24. Februar 2021. 2009/10 begründete Milo Rau mit der Inszenierung "Die letzten Tage der Ceaucescus" seine ästhetische Praxis des Reenactments historischer Schlüssel-Ereignisse im Theater. Nach akribischer Recherche stellten Rau und sein International Institute of Political Murder (IIPM) mit einem Team von 16 Schauspieler*innen die Aburteilung und Hinrichtung des Ehepaars Ceausescu am ersten Weihnachtstag 1989 nach. Das Projekt hatte einen Prozess des letzten lebenden Sohnes des Diktatorenpaars gegen das IIPM zur Folge. Wegen dieses Prozesses wurde der Film, der aus der Inszenierung entstand, bisher erst selten gezeigt. Im Rahmen der Milo-Rau-Werkschau "School of Resistance" läuft er nun am 24. Februar um 19 Uhr auf der Webseite der Akademie der Künste Berlin (AdK) und hier im Nachtkritikstream – im Anschluss gibt es noch ein Diskussionspanel.

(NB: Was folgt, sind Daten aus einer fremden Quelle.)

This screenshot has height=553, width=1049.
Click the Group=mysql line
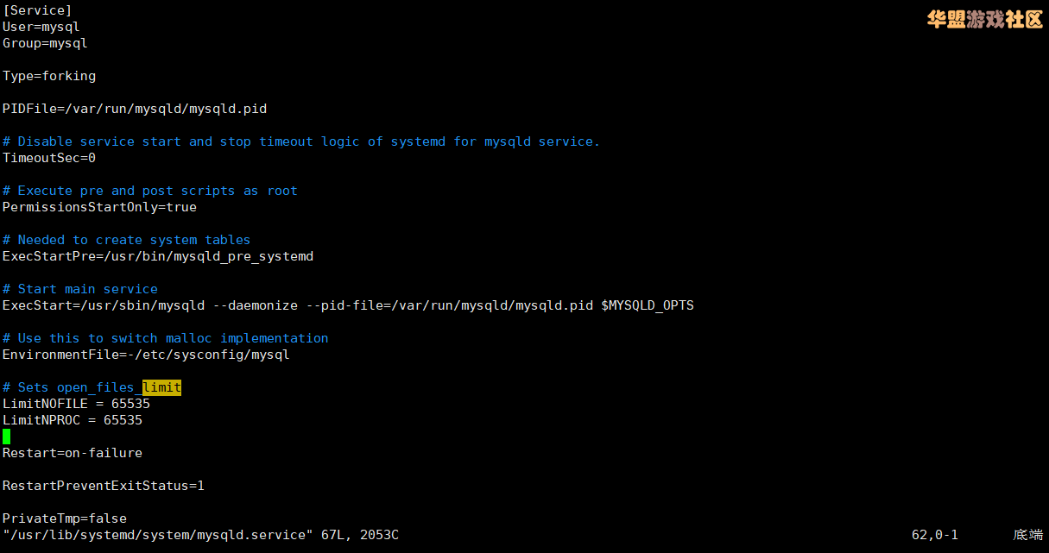point(45,43)
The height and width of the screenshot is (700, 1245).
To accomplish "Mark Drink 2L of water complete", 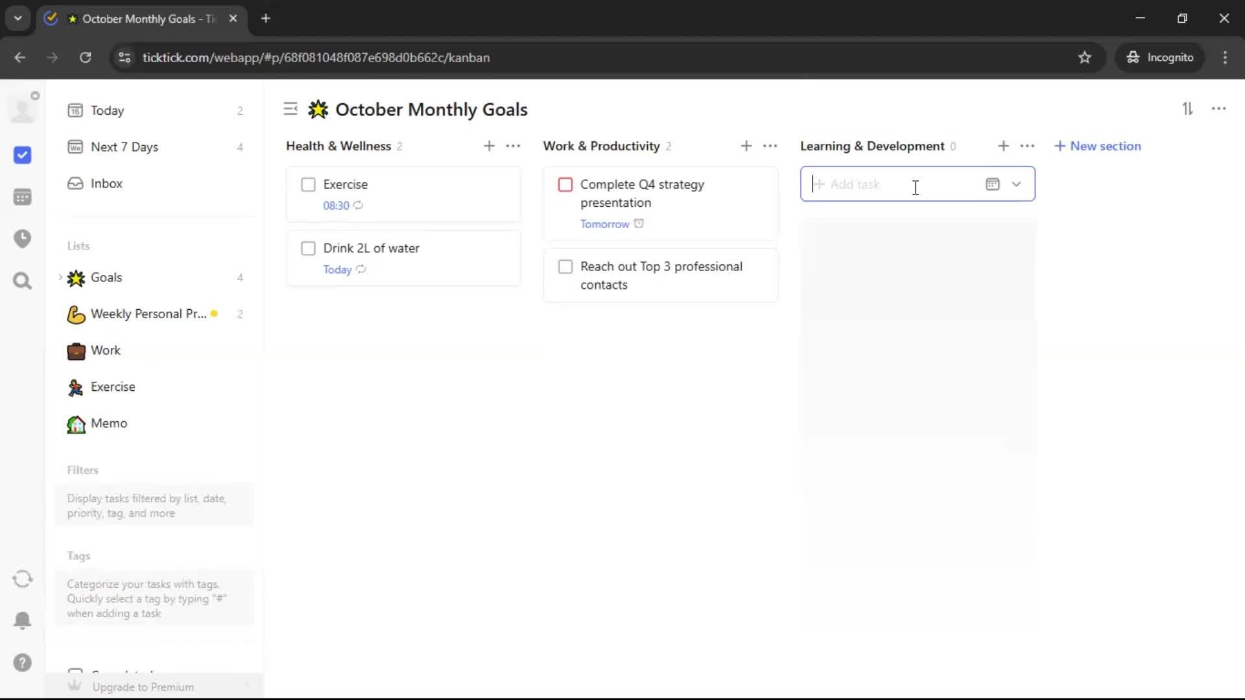I will (x=308, y=248).
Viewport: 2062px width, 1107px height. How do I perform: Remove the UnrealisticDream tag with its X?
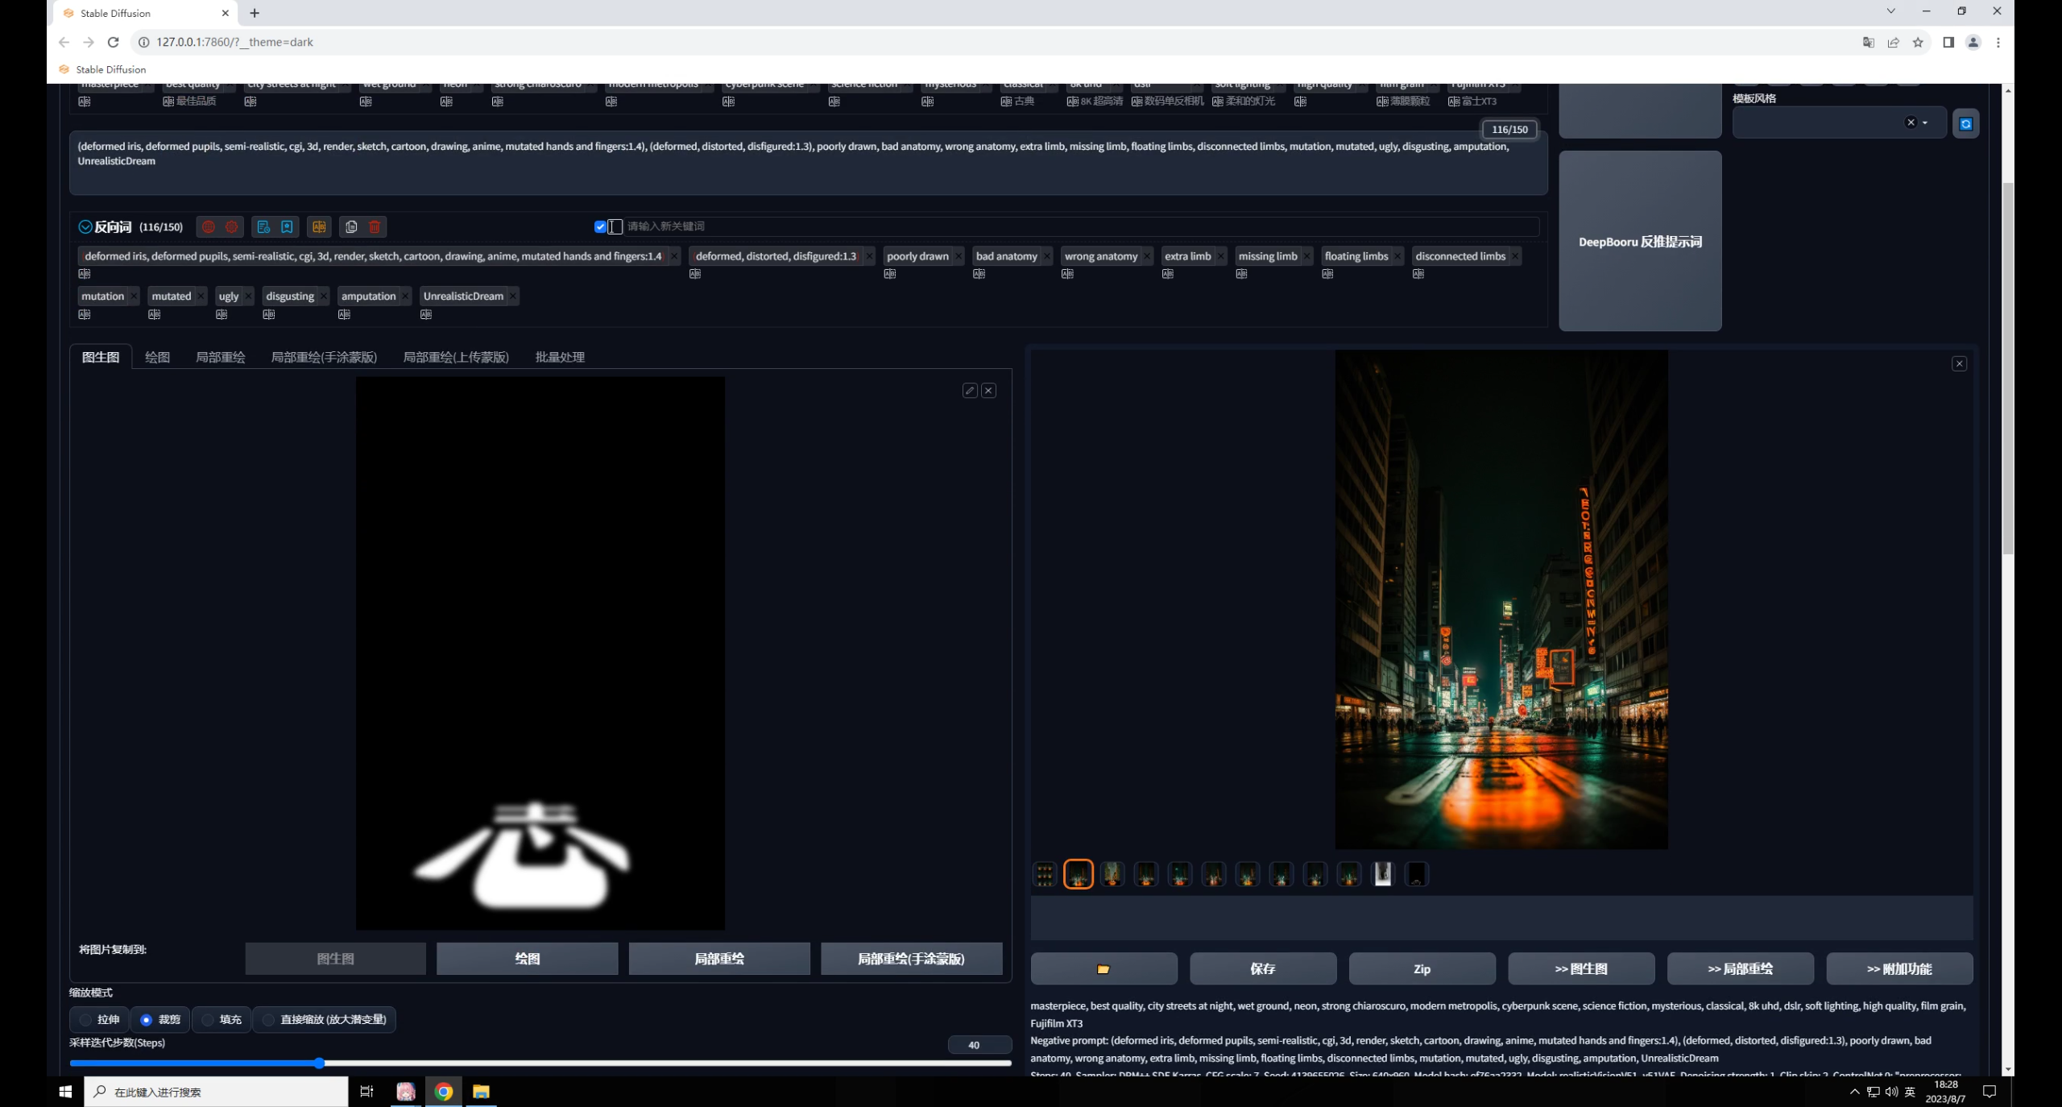(513, 296)
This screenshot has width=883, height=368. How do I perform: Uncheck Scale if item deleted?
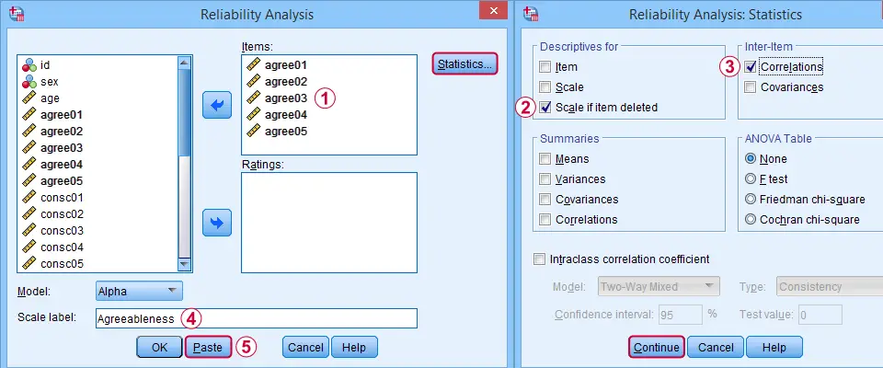[x=545, y=108]
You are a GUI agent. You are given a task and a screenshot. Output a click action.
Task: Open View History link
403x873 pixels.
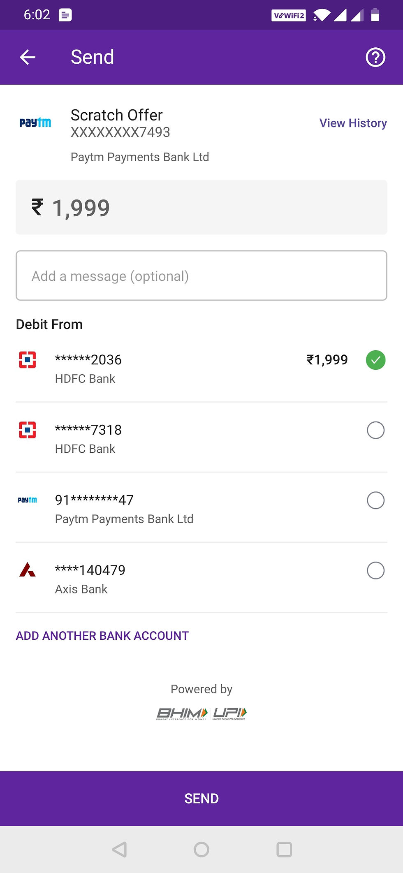[x=353, y=123]
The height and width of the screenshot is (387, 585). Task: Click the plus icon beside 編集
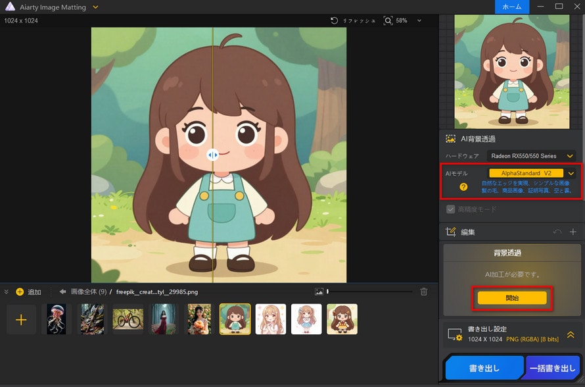pyautogui.click(x=573, y=232)
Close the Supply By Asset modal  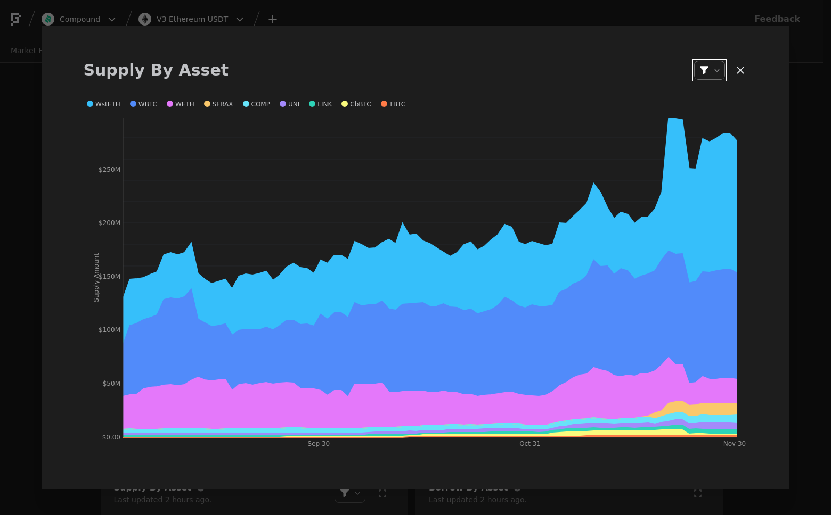740,70
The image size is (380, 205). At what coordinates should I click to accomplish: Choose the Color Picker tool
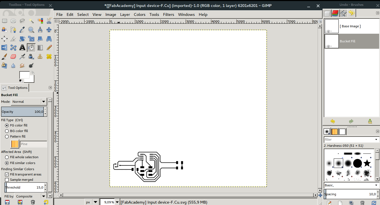coord(22,30)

give me up – wie einen fisch auf dem trockenen

20./21. Februar 2021. Im Musik-Theater-Film "give me up – wie einen fisch auf dem trockenen" präsentiert sich der aktuelle Abschlussjahrgang Schauspiel der HfS "Ernst Busch" Berlin – der Film ist im Sommer 2020 als spontane Gemeinschaftsproduktion der Studierenden und des Regisseurs Marius Schötz entstanden, nachdem der Liederabend, auf dem er basiert, nicht zum Schauspielschultreffen reisen konnte, weil das Schauspielschultreffen natürlich wegen der Pandemie abgesagt worden war. "give me up – wie einen fisch auf dem trockenen" erzählt von einer ganz normalen Studierenden-WG in unnormalen Zeiten – in sommerlich eingefärbten Bildern, Szenen und (größtenteils) selbstgeschriebenen Songs. Der Nachtkritikstream machte den Film zum ersten Mal einer hochschulexternen Öffentlichkeit zugänglich.

Die Konferenz der Tiere

19./20. Februar 2021. Im Februar streamen wir jeweils freitags und samstags eine Inszenierung aus dem Kinder- und Jugendtheater. Diese Woche: Die Konferenz der Tiere von Katharina Birch nach Erich Kästner am Theater Osnabrück inszeniert. Wenn die Menschen schon nicht die Erde retten, dann wollen die Tiere zumindest die Menschen retten, genauer: die Kinder, und trommeln sich gegenseitig zu einem großen Treffen zusammen, angeführt vom Elefanten Oskar, so schon in Kästners Kinderbuch. Bei Regisseurin Katharina Birch ist die Rolle nicht nur genderbewusst als Frau besetzt, die Tiere schalten sich auch im schönster Artenvielt via Zoom zusammen und wissen um die Probleme der Gegenwart. Ein Highlight sind auch die Kostüme und die Bühne der beiden Ausstatterinnen Georg&Paul. Wir zeigen die Arbeit bis Samstag, 20.2., 15 Uhr. 

Odysseus - ein Roadtrip

12. Februar 2021. Im Februar streamen wir jeweils freitags und samstags eine Inszenierung aus dem Kinder- und Jugendtheater. Nach dem Auftakt mit "Hieronymus" von pulk fiktion, folgt der Theaterfilm Odysseus - ein Roadtrip von Sina Baajour an der Jungen Ulmer Bühne in Szene gesetzt. Odysseus begibt sich darin auf eine verkappte Auto-Irrfahrt mit Hindernissen und Abenteuern, die nur sehr langsam vorangeht. Der Theaterfilm entstand im vergangenen Herbst. Die Premiere ist an diesem Freitag. Wir zeigen den Film im Stream am 12.2., ab 19 Uhr, bis Samstag, 13.2., 19 Uhr. Die Junge Ulmer Bühne ist Mitinitiator von theater-stream.de, einer Streaming-Plattform für Jugendtheater in Baden-Württemberg.